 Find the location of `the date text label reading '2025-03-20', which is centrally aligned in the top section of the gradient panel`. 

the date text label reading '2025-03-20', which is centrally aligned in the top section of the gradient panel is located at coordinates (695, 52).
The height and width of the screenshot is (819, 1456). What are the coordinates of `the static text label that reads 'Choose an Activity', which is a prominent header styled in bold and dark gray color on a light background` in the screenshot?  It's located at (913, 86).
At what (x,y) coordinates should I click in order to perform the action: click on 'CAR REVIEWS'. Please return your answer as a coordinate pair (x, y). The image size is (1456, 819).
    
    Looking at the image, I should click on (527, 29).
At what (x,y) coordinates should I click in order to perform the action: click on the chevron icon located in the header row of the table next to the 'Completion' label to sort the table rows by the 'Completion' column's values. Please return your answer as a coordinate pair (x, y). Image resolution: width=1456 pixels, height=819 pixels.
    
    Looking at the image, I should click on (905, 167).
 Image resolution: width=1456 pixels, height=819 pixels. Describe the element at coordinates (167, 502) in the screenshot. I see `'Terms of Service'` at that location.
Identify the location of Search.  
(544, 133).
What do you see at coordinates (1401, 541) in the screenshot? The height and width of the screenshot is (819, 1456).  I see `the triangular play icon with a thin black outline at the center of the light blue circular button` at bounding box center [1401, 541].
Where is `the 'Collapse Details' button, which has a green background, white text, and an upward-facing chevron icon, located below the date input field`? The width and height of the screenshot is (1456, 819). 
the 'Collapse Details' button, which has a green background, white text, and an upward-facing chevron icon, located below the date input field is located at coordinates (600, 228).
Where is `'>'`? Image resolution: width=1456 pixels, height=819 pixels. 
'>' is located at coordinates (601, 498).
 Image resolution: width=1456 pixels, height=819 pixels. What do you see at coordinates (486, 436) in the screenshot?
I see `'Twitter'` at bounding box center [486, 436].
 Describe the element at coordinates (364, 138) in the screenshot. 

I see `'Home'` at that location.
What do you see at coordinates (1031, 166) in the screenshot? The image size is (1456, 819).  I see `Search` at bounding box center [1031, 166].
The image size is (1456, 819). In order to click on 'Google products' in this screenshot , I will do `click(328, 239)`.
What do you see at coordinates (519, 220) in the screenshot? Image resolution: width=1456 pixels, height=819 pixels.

STATED TASK
Copy all the rows above word for word.

OUTPUT OF THE TASK
 Find the location of `the date text label reading '2025-03-20', which is centrally aligned in the top section of the gradient panel`. 

the date text label reading '2025-03-20', which is centrally aligned in the top section of the gradient panel is located at coordinates (695, 52).
The height and width of the screenshot is (819, 1456). What are the coordinates of `the static text label that reads 'Choose an Activity', which is a prominent header styled in bold and dark gray color on a light background` in the screenshot?  It's located at (913, 86).
At what (x,y) coordinates should I click in order to perform the action: click on 'CAR REVIEWS'. Please return your answer as a coordinate pair (x, y). The image size is (1456, 819).
    
    Looking at the image, I should click on (527, 29).
At what (x,y) coordinates should I click in order to perform the action: click on the chevron icon located in the header row of the table next to the 'Completion' label to sort the table rows by the 'Completion' column's values. Please return your answer as a coordinate pair (x, y). Image resolution: width=1456 pixels, height=819 pixels.
    
    Looking at the image, I should click on (905, 167).
 Image resolution: width=1456 pixels, height=819 pixels. Describe the element at coordinates (167, 502) in the screenshot. I see `'Terms of Service'` at that location.
Identify the location of Search.  
(544, 133).
What do you see at coordinates (1401, 541) in the screenshot? The height and width of the screenshot is (819, 1456).  I see `the triangular play icon with a thin black outline at the center of the light blue circular button` at bounding box center [1401, 541].
Where is `the 'Collapse Details' button, which has a green background, white text, and an upward-facing chevron icon, located below the date input field`? The width and height of the screenshot is (1456, 819). 
the 'Collapse Details' button, which has a green background, white text, and an upward-facing chevron icon, located below the date input field is located at coordinates (600, 228).
Where is `'>'`? Image resolution: width=1456 pixels, height=819 pixels. 
'>' is located at coordinates (601, 498).
 Image resolution: width=1456 pixels, height=819 pixels. What do you see at coordinates (486, 436) in the screenshot?
I see `'Twitter'` at bounding box center [486, 436].
 Describe the element at coordinates (364, 138) in the screenshot. 

I see `'Home'` at that location.
What do you see at coordinates (1031, 166) in the screenshot? The image size is (1456, 819).  I see `Search` at bounding box center [1031, 166].
The image size is (1456, 819). In order to click on 'Google products' in this screenshot , I will do `click(328, 239)`.
What do you see at coordinates (519, 220) in the screenshot? Image resolution: width=1456 pixels, height=819 pixels.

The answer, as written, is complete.